> [Task instructions]
Every record needs to be repeated exactly; its pictures do not.

> [Information supplied]
※ ※ ※
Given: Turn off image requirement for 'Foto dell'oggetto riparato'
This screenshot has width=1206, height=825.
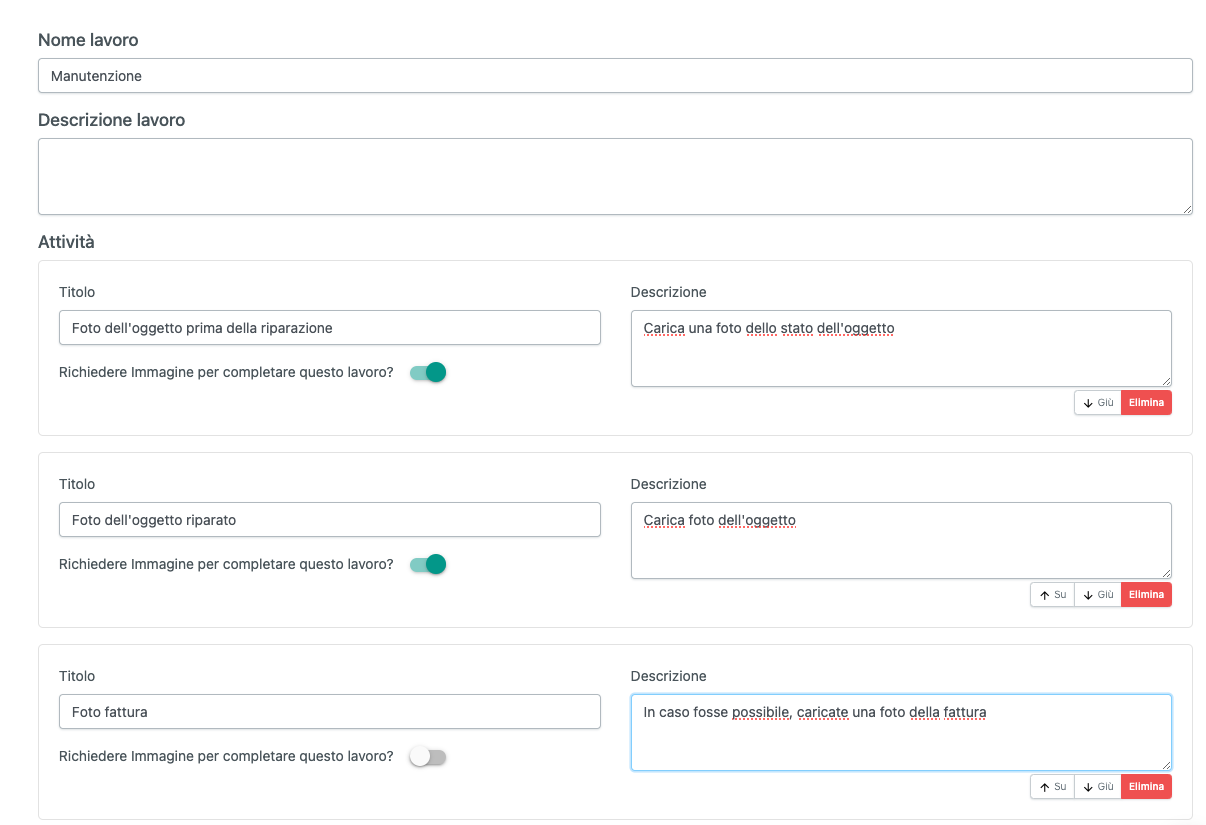Looking at the screenshot, I should (427, 564).
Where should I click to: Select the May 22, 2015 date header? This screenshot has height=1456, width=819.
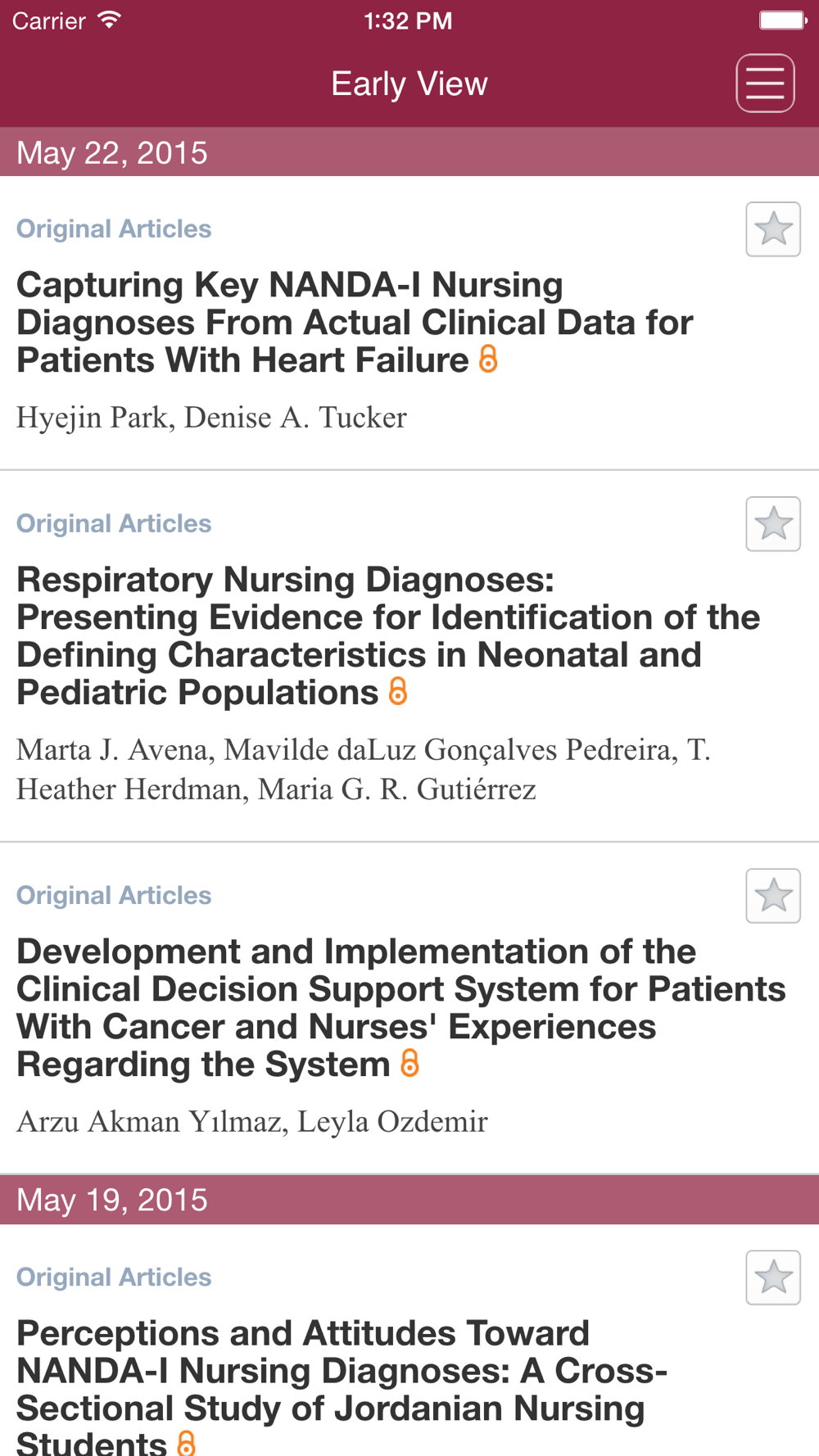410,152
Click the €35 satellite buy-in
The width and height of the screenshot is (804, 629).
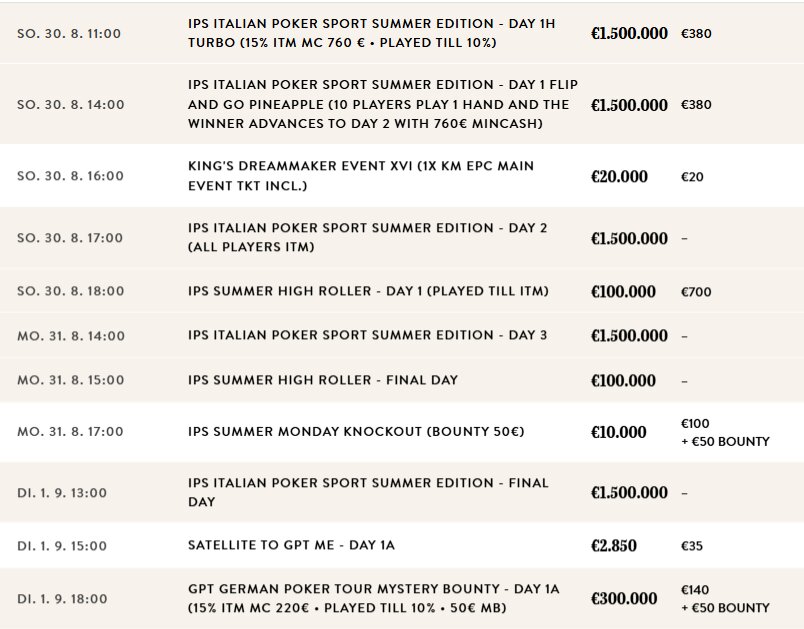pyautogui.click(x=692, y=546)
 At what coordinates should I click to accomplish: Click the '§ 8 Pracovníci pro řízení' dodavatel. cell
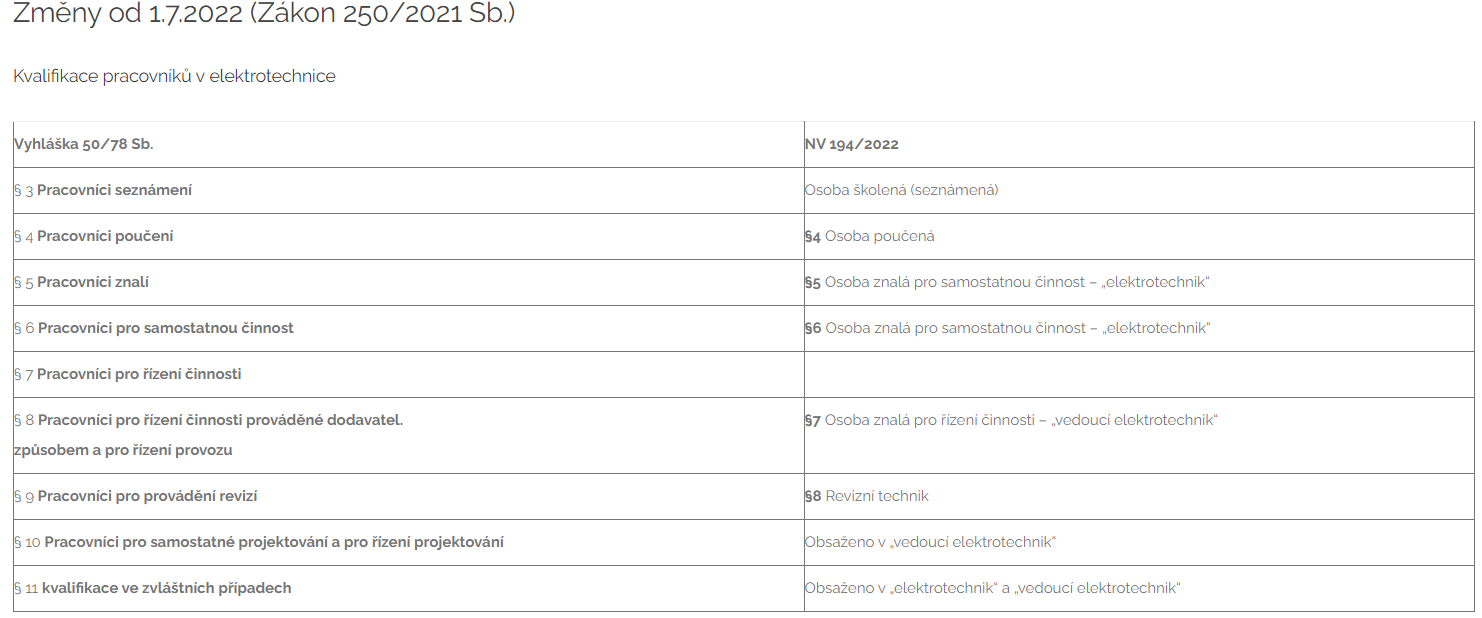click(x=208, y=420)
※ ※ ※
> [Completed task]
Given: Turn off image requirement for 'Foto dell'oggetto riparato'
This screenshot has width=1206, height=825.
Looking at the screenshot, I should (427, 564).
Where should I click to: Select the May 22, 2015 date header? This screenshot has height=1456, width=819.
410,152
Click the €35 satellite buy-in
The width and height of the screenshot is (804, 629).
pyautogui.click(x=692, y=546)
 At what coordinates should I click to accomplish: Click the '§ 8 Pracovníci pro řízení' dodavatel. cell
click(x=208, y=420)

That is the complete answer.